In February of this year (2014), the Government notified the Corporate Social Responsibility (CSR) norms making it mandatory for companies to take a 2% cut in their net profits and use that money for the betterment of the society.
I have maintained this from the very beginning that not only will this create more wastefulness, particularly for PSU’s but will also give rise to further corruption in the public sector.
Now that these norms have started running in trouble and voices are being raised against them from more quarters, I thought I will write about exactly why I was convinced that this will fail.
To which companies do the CSR norms apply?
The norms apply to all companies, public or private, which:
a) Report at least Rs. 5 Cr. in net profit for the year; OR,
b) Report a gross turnover of Rs 1,000 Cr; OR,
c) Have a net worth of Rs 500 CR.
Why this is bad news for shareholders of PSUs?
The large private sector companies will eventually figure a way out to effectively utilize this money. Most likely they will benefit people and towns of strategic importance to them. Once implemented, in the ultimate scenario I see a situation where companies in the private sector will start benefitting other companies and find a way to set off the costs when doing business with that company.

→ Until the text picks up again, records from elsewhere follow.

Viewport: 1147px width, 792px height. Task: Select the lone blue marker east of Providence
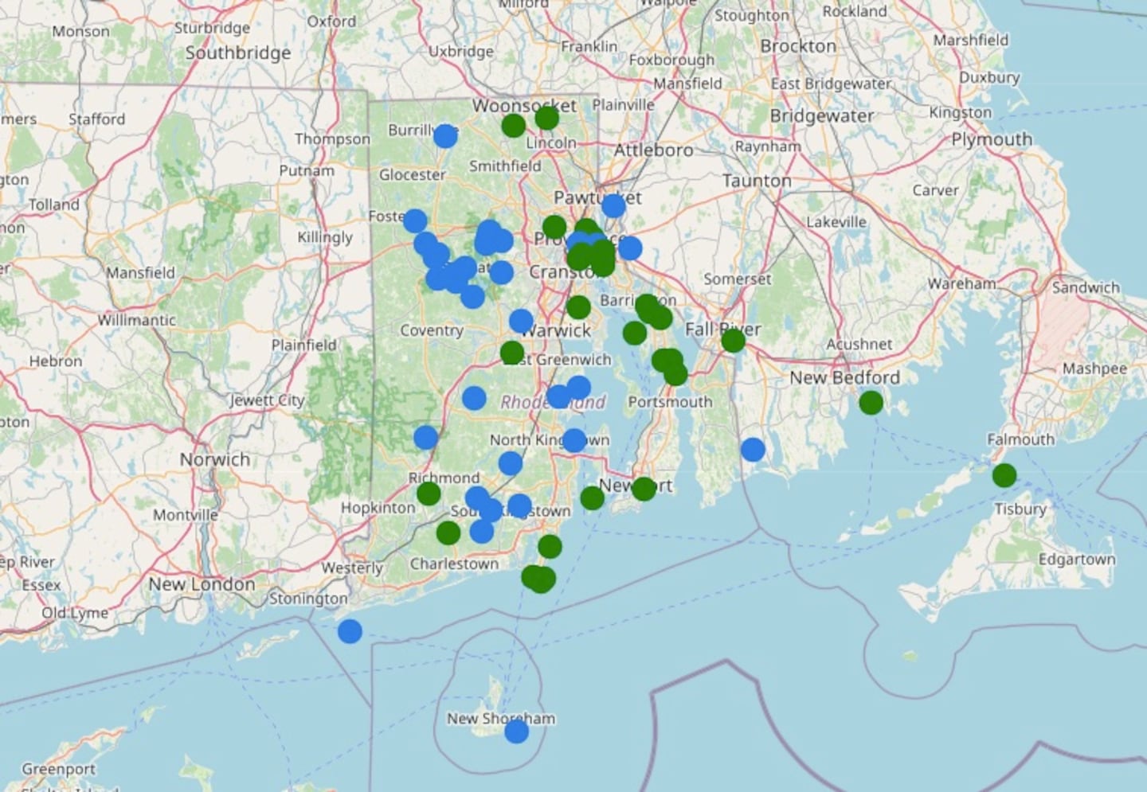coord(630,248)
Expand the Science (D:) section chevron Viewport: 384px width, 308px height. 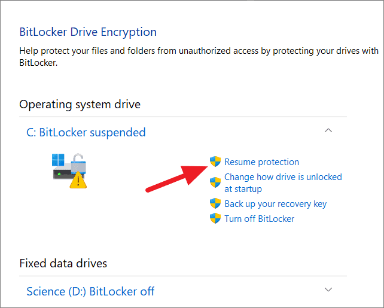tap(328, 289)
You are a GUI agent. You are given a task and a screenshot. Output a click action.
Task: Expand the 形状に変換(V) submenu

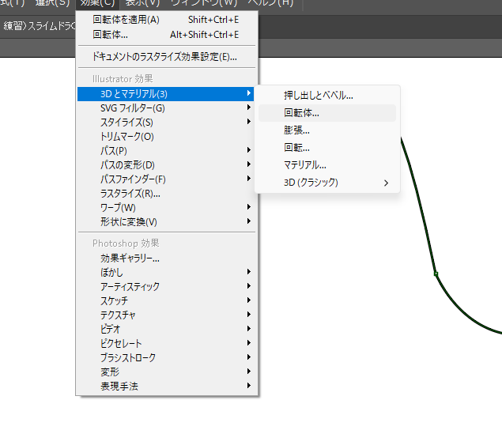coord(128,222)
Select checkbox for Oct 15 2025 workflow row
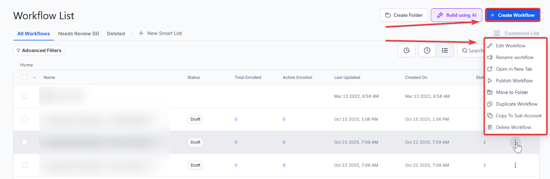Screen dimensions: 550x179 [25, 119]
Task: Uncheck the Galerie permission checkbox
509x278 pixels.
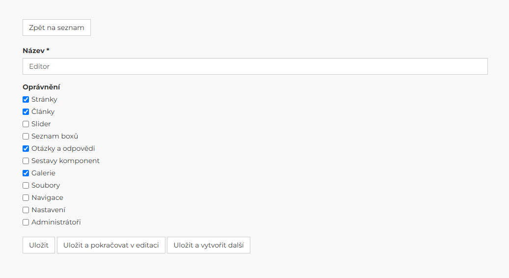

For example, a software company may pitch in with a steel company in developing a township for all the steel factory workers. In return, they may win a software contract from the latter. There is absolutely nothing wrong with that. In fact, this I believe is the intended goal of such norms.
I am not so sure how the Public Sector Undertakings (PSU) will deal with this. I don’t want to generalize but public companies do suffer from the problem of not having loyal managers. When a manager is also a majority shareholder, his goal is to maximize the benefits of all expenses for the company in which he has a majority holding.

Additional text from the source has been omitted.